Ripeto, a costo di sfiorare la ridondanza, quanto può interessare ad un cittadino di Kiev, minacciato dalle bombe, dal possibile regime-change ucraino o dall’invasione dell’esercito russo, che la Dinamo Kiev segni un gol? Ma poi, visto che sembra aver ormai preso piede questa logica da “porte chiuse”, che senso ha ricominciare a giocare senza il piacere di un pubblico festante e caloroso alle spalle? Chi lo capisce è bravo e infatti me lo chiedo dal 2020. Mi chiedo come possa la maggioranza delle persone, aver accettato, continuando a farlo in taluni casi, questo tipo di approccio al calcio, asettico e privato della sua componente principale. Il calcio, come lo sport in generale, rappresenta sì un mezzo potente, capace di veicolare messaggi d’amore, pace e reciprocità, capace di essere sfruttato per fini politici, non sempre dei migliori, ma in questo caso, come durante ogni guerra, andrebbe lasciato da parte e ripreso solo a conflitto finito.

Difficilmente la partita fra Shaktar e Dinamo Kiev, prevista per il 15 novembre, potrà rappresentare un revival della famosa “Tregua di Natale”, in cui i soldati francesi, inglesi e tedeschi, impegnati sul drammatico fronte occidentale della Grande Guerra, diedero vita ad una partita di calcio, nel giorno di Natale del 1914, in grado di fermare le ostilità belliche per qualche ora.

Augurandosi il contrario, manco a dirlo, si getta uno sguardo lucido, razionale e forse un po’ cinico, nei confronti di questa situazione.
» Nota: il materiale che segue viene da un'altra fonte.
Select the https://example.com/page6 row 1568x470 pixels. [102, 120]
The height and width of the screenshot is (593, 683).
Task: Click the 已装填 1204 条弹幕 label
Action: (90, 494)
Non sarà un pallone che rotola a fermare i colpi di artiglieria russa che da giorni minacciano anche le città più a ovest del Paese, non sarà un gol segnato a cambiare le sorti di una guerra ormai in corso, ormai iniziata, e che terminerà solo con la sconfitta dell’una o dell’altra parte. Sarebbe curioso, per non dire tragico, qualora il popolo ucraino, assuefatto e appassionato dalle vicende calcistiche del proprio Paese, si distraesse dimenticando l’incombenza dei russi alle porte di casa. Prove di normalità? Magari sì, ma specie di questi tempi, fare i conti con la realtà, e quella Ucraina non è delle migliori, sarebbe la miglior scelta.